Rogério Carvalho

Não há como gerar riqueza sem investimento público

Segundo senador petista, investimentos público e privado precisam “caminhar juntos” para que o país volte a crescer e gerar empregos
Não há como gerar riqueza sem investimento público

Foto: Alessandro Dantas

A proposta do ministro da Fazenda, Fernando Haddad, para as novas regras fiscais do Estado brasileiro vai controlar o gasto público sem sufocar investimentos. Essa é a avaliação do senador Rogério Carvalho (PT-SE), que acredita na retomada do crescimento do país ao tornar o arcabouço fiscal mais flexível.

“O Brasil e o ministro Fernando Haddad acertam ao propor um modelo de regra fiscal que torna mais flexível e abre espaço no orçamento para investir. Investir em ciência e tecnologia, em infraestrutura, em programas sociais, na transferência de renda, no Brasil e no povo brasileiro com responsabilidade”, afirmou o parlamentar.

Segundo ele, é consenso internacional entre os economistas mais sérios que o investimento público atrai o privado. “Eles têm que caminhar juntos para que a gente possa ter uma evolução da atividade econômica e do crescimento do país, aumentando a empregabilidade e aumento da renda”, argumentou.

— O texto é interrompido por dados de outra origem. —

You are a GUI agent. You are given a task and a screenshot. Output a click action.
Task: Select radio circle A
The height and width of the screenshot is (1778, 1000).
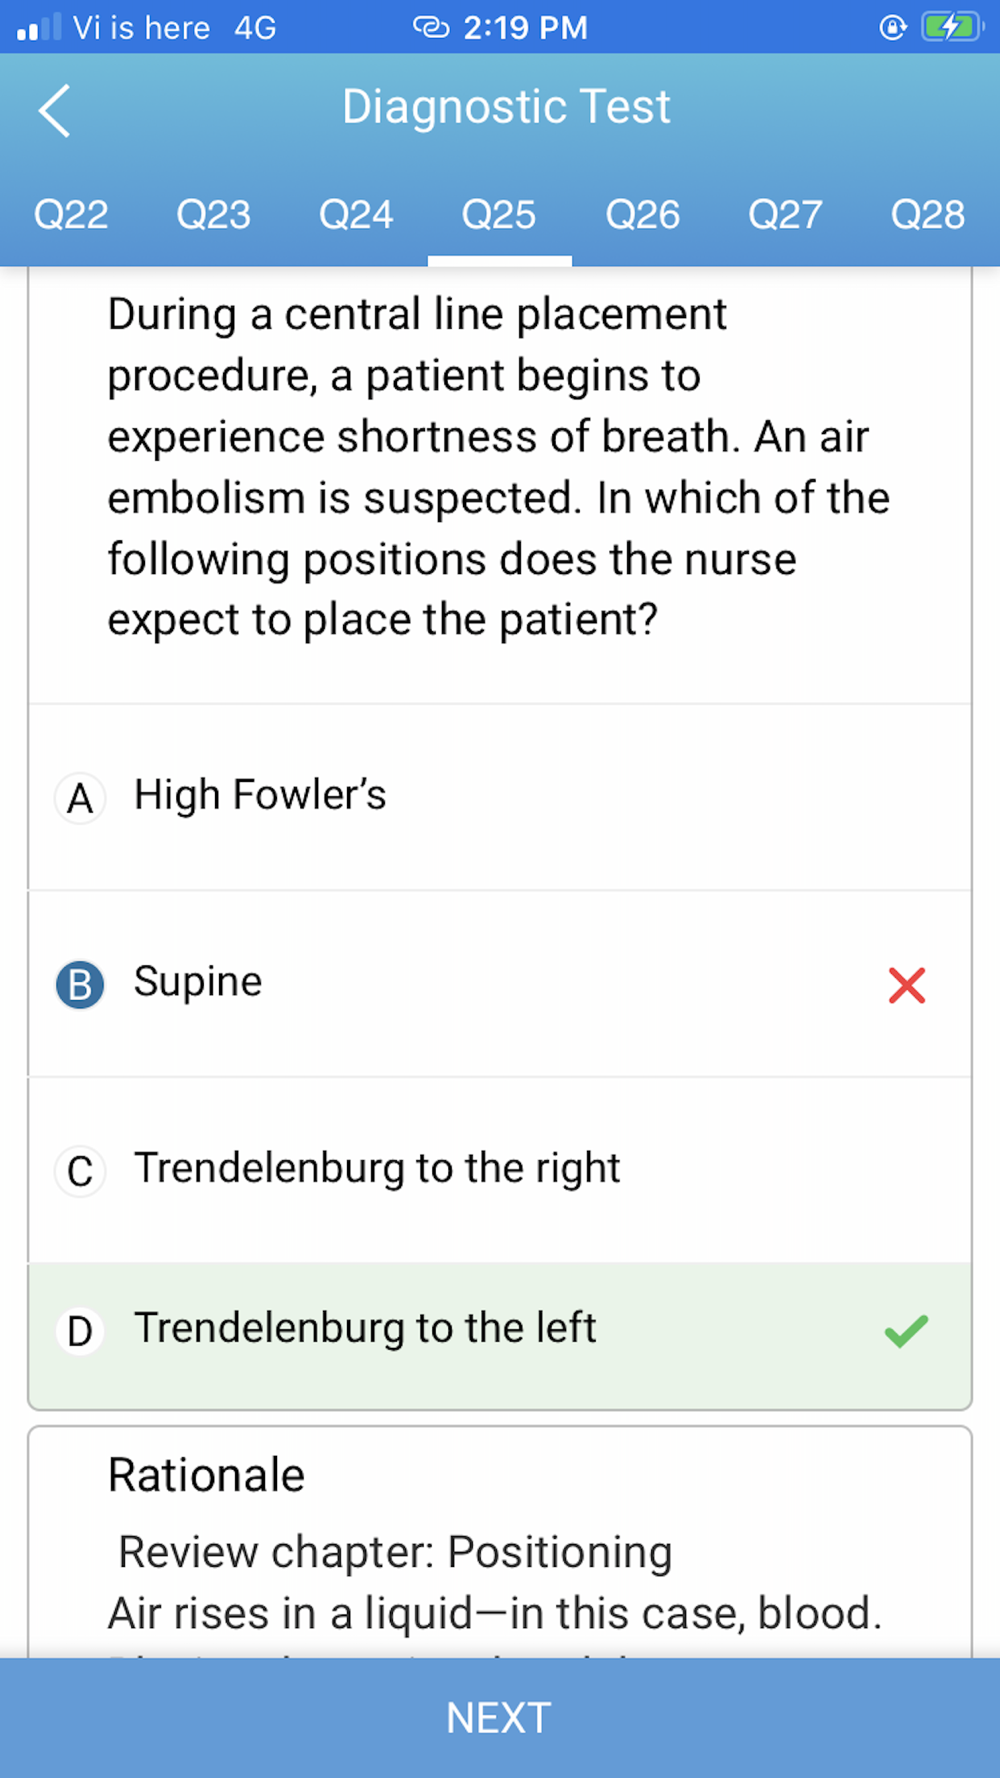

Rogério citou o exemplo da mudança de paradigma na Europa, tratado por Mark Blyth no livro Austeridade – A História de Uma Ideia Perigosa. O autor explica que o continente rompeu o conceito único de austeridade fiscal que se seguiu após a crise econômica de 2008 e incorporou novas regras para garantir espaço para o investimento público.

“A Europa saiu da crise que viveu no período. Mas só saiu quando mudou o seu marco fiscal. E isso foi fundamental para que ela retomasse a sua pujança. […] Todos os países europeus melhoraram a atividade econômica e a empregabilidade quando mudou o seu regime fiscal”, disse o senador.

Ele emendou destacando que o atual cenário do continente é fruto da guerra entre Ucrânia e Rússia, além do período de pandemia de Covid-19. Tais fatores, de acordo com Rogério, tem criado dificuldades de atender a demanda da área produtiva para garantir e sustentar esse processo de avanço da economia europeia.

“O país precisa de investimento para crescer e acompanhar o crescimento populacional, garantindo que a riqueza se distribua e a renda per capita não diminua. Precisa gerar riqueza. E não há como gerar riqueza sem a presença do Estado no investimento público”, argumentou o parlamentar.

Queda da concentração de riqueza

Rogério Carvalho afirmou ainda que o Brasil voltará ainda este ano a inverter a curva de concentração de riqueza – realidade no país desde 2017, após o golpe contra Dilma Rousseff e as posteriores ascensões de Michel Temer e Jair Bolsonaro ao poder.

Essa mudança, de acordo com o senador, será vista na apuração do índice Gini, que mede a desigualdade social do país. Para ele, a mudança virá a partir de programas de transferência de renda para famílias mais vulneráveis.

“No momento em que você eleva a renda das famílias mais pobres do país, nós temos um aumento de consumo. […] O dinheiro na base da pirâmide da sociedade brasileira vai gerar mais recursos para todas as demais. Ou seja, vamos fazer o dinheiro circular e a economia se movimentar, e isso com o processo de redistribuição de renda”, explicou.